=== Source excerpt ===

Not going OT but kind of tackling the problem from another angle.
If indeed MSFT applies those policies, Do you think it could affect the way single player games are designed?
I mean if the system is always online I wonder if some games which actions take place in pretty big and complex world (for example AC, ME, but also FPS) could be turned into "solo" MMO if that makes sense.
For example a given amount of player are playing in the same world/instance as you do, and their actions could influence somehow the course of the narrative, somehow it would allow for greater replayability. Actually not the whole game could be affected but there could be like in MMO "instances" were players meets in a PVE manner.
Say at some point in a CoD or BF games there is huge batlle (involving every bit as much players as a MP games) and depending on how the fight goes the outcome is affected (though you want ato design it in a way that you can't fail because of other lacking, you don't get stuck but take some "default branch" in the narrative.
I think about this because I player DC online Universe a bit off late, my first MMO experience, and I realized (as well as speaking with people that play a lot of mmo) that a good portion of MMO can be solo/single player. I wonder if there would be some way here to massively revamp the traction of single/solo playing weirdly by introducing MP type of interaction in the gameplay.

If I think of ME type of games where you have a lot of choice, there could be some "inner time" built into the game. When you have choices, those choices have timelines, when a mission reaches its time line the game/server will either randomly choose the outcome of that mission or use the result of another player which happened to play it at the same time.
IN ME the editor stated that actually +60% of the players played good characters (usually I do), so I wonder if it could be a good idea to "break" the sometime "idiotic" choice you have in dialogue (wrt good or bad) and let the narrative being affected by external events (randomness or other people playing). The games would be designed as branches, and so drastically increasing the replay value (at the cost of quiet possibly how long it takes to "finish" the game as you can't be a completists under those circumstances). Server side could keep track of the path you took and somehow bias thing so you don't go multiple times through the exact same curse of events.
They could implement more "massive battles", replacing NPC by players.

(I don't speak about sand box games which seems even better matches for "mmo enhanced" type of single player experience. DCUO is kind of already there eventhough the world is a too dead/empty).

Note to my-self and the mods, that was not my purpose but as I was writing I realized that actually the post is not "xbox" specific, more of possible consequence or possibility of an always connected not even console but games. Clearly not my purpose in the first place.

I don't know if others people find that topic interesting (let see if there are responses to my post) may be we could consider open a spin off thread like "could solo oriented MMO be, weirdly enough, the future of single player games?" which is kind of parallel to the fact that next gen games could more than often require an always on connection.
Another taste "in which way an always connected game/system (to make it not xbox or ps specific) could affect (/improve) "single player" game designs".

===

**Tasks to perform**
(1) Based on the forum post, decide whether each statement agrees with it. Answer yes or no for each, quoting the words from the post that decide it. (a) The writer calls DC Universe Online their first MMO. (b) The ME editor said more than 60% of players played good characters. (c) The writer says the post is specific to the Xbox.
(2) From the forum post, write out the passage that begins at the words "If I think of" and stops after "the same time.".

=== Information given ===

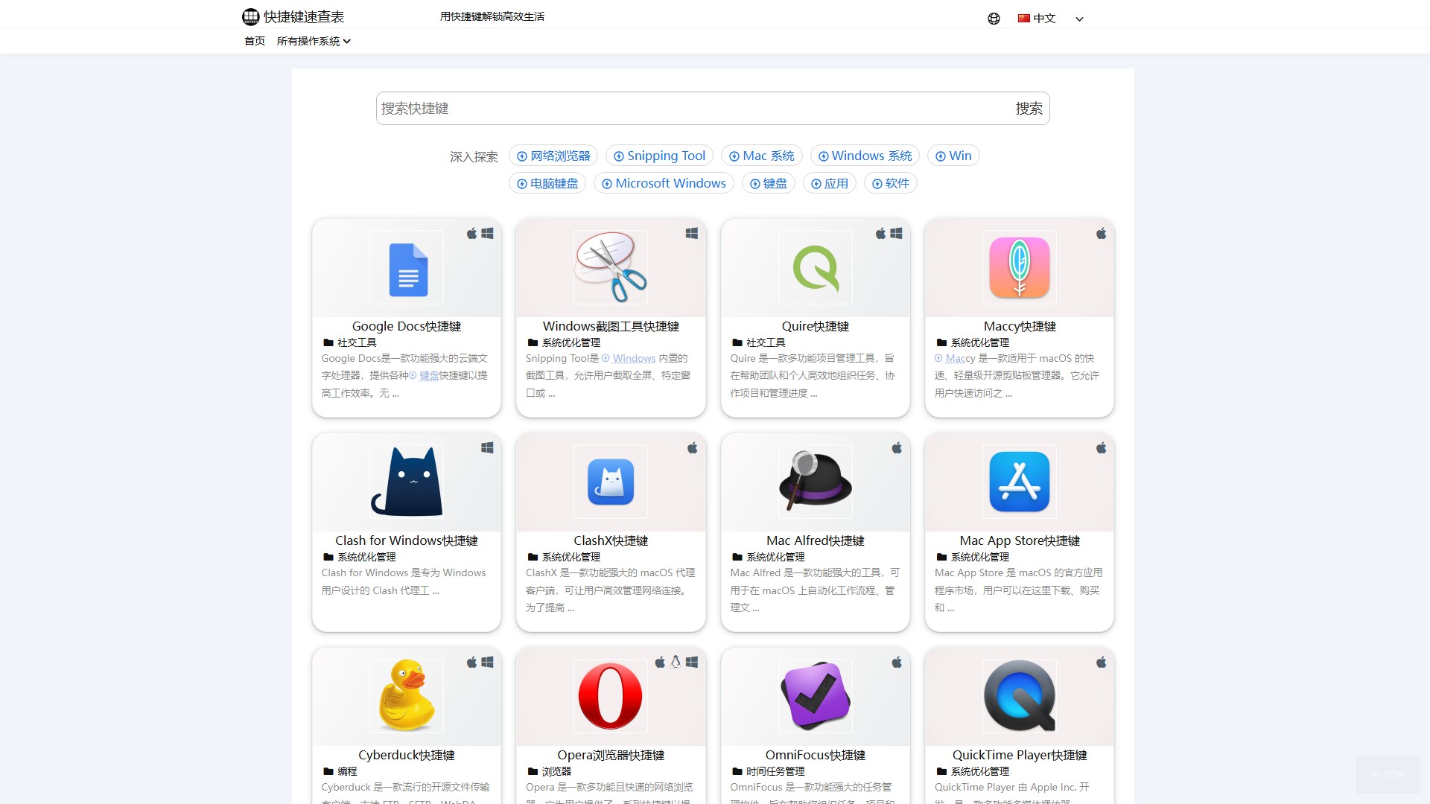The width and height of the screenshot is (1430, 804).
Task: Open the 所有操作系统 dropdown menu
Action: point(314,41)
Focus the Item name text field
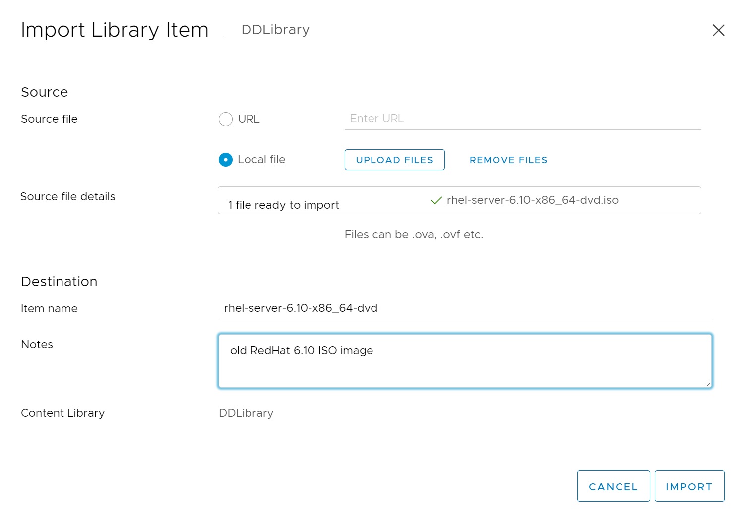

===
=== Information given ===

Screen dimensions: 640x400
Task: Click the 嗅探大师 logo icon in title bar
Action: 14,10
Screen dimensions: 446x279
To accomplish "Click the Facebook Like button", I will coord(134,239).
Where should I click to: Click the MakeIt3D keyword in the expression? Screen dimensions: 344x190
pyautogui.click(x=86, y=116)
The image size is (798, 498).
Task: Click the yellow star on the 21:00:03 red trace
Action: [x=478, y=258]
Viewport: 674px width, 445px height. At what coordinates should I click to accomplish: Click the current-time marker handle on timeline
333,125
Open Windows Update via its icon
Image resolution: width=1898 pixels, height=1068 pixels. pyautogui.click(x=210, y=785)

===

**Results by task**
(1)
(a) Yes: "my first MMO experience"
(b) Yes: "+60% of the players played good characters"
(c) No: "the post is not "xbox" specific"

(2)
If I think of ME type of games where you have a lot of choice, there could be some "inner time" built into the game. When you have choices, those choices have timelines, when a mission reaches its time line the game/server will either randomly choose the outcome of that mission or use the result of another player which happened to play it at the same time.